The Trump administration appears to be moving toward relying more heavily on Honduras to take the migrants it doesn’t want. Guatemala recently stopped accepting them after officials there said over 100 of its nationals deported from the U.S. had tested positive for the coronavirus.
Normally, deportees must be returned to their home countries. But the administration has pressured some Central American nations to accept designation as “safe third countries.”
The strategy has drawn heavy criticism from migrant rights advocates.
“This would be illegal and inhumane at any time because Honduras is incredibly dangerous and lacks a functioning asylum system,” Yael Schacher, senior U.S. advocate for Refugees International, said in a statement. “In the midst of a global pandemic, with Honduras on lockdown and under a state of emergency, it is absolutely unconscionable.”
Last week, Trump announced he was providing ventilators to Honduras and El Salvador as they begin to grapple with COVID-19 cases — and pointedly left Guatemala off the list.
Critics of the Trump administration were quick to note the dichotomy between how it deals with the Honduran president on immigration and how federal prosecutors view him.
“Today’s news [reflects] the disconnect and contradictions within the administration,” said Adriana Beltrán, director of citizen security at the Washington Office on Latin America. “The rhetoric by the [White House] and U.S. officials painting Hernandez as a strong partner is counterproductive and damaging in terms of helping Honduras strengthen the rule of law and tackle corruption and other issues that are driving migration.”

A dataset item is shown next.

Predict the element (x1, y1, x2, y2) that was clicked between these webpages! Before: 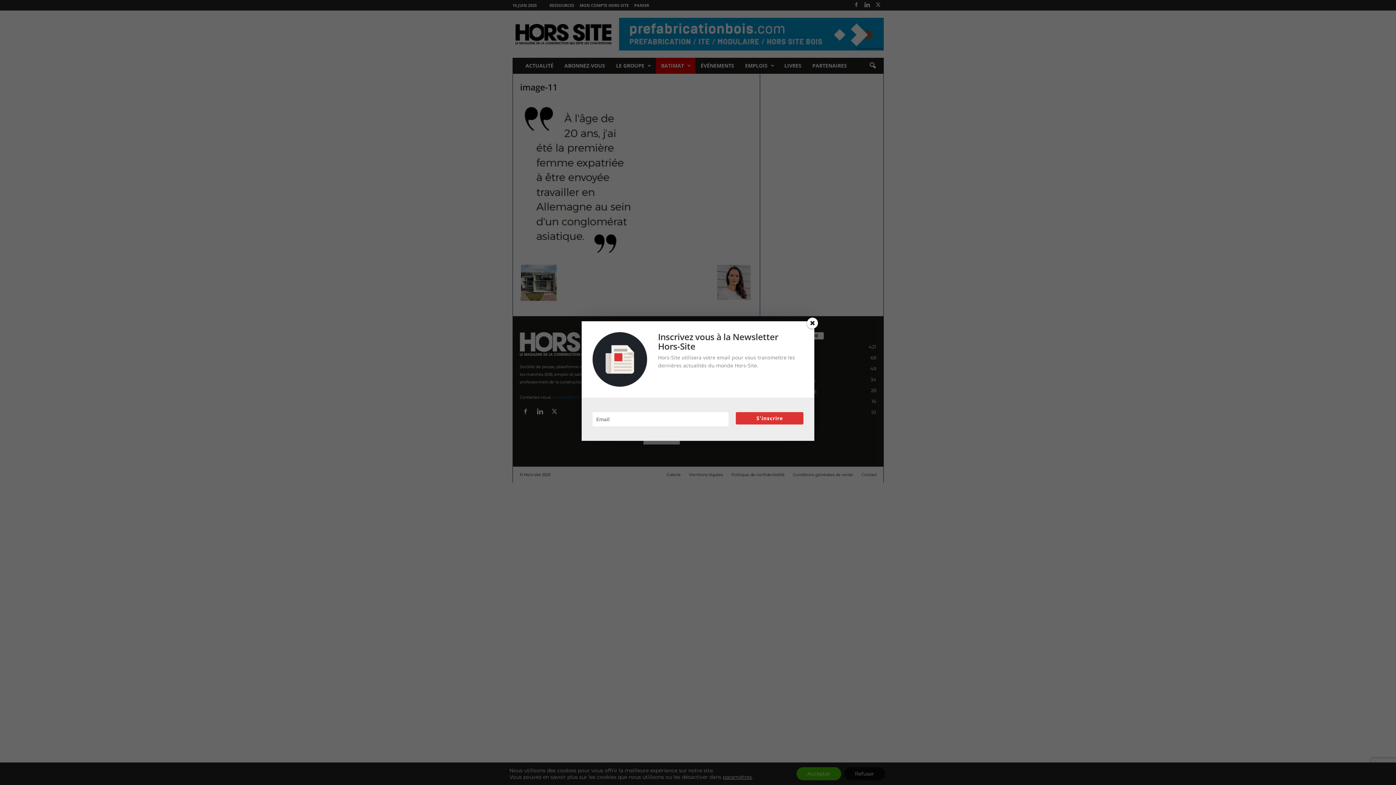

The State Department did not respond to a request for comment.
Bonilla, 60, operated within Honduran security services from 1985 to 2016 — a period that included de facto military rule, the U.S.-backed, Honduras-based war against Nicaragua’s Sandinista government and more recent years of rampant corruption.
Hernandez has been president since winning election in 2013. He won a controversial second term in 2017.
Geoffrey S. Berman, U.S. attorney for the Southern District of New York, said in statement that Bonilla was operating on behalf of the Honduran president and the president’s brother when he “oversaw the transshipment of multi-ton loads of cocaine bound for the U.S., used machineguns and other weaponry to accomplish that, and participated in extreme violence, including the murder of a rival trafficker, to further the conspiracy.”
“Now Bonilla Valladares has been marked as an outlaw and charged with crimes that could send him to a U.S. prison for life,” the statement said.
Efforts to reach Hernandez, Bonilla or his attorney for comment were not immediately successful.
Bonilla, speaking to La Tribuna newspaper in Honduras, said he was surprised by the indictment and would be happy to testify in court. He said he had never engaged in drug trafficking and could document a long history of cooperation with U.S. authorities.
Human rights activists and others who have followed the long, tortured history of Honduras and its relationship with Washington cheered the indictment.
“For years, I and others warned U.S. administrations that General Bonilla was not to be trusted, based on reports implicating him in drug trafficking and other crimes, including murder,” Sen. Patrick J. Leahy (D-Vt.) said in a statement. “Those warnings were ignored, and our Embassy treated him as a credible partner. That was inexcusable.”
Leahy called for the State and Defense departments to reconsider delivering aid to a government “whose leaders are involved in corruption and violations of human rights.”
Dana Frank, an emeritus professor of history at UC Santa Cruz who has written extensively on Honduras, said the indictment offered “further and sickening evidence” that President Hernandez “not only took funds from drug traffickers and arms dealers in exchange for his election, but promoted a known death squad leader to the very top of the police at their behest.”
Times staff writer Molly O’Toole contributed to this report from Washington.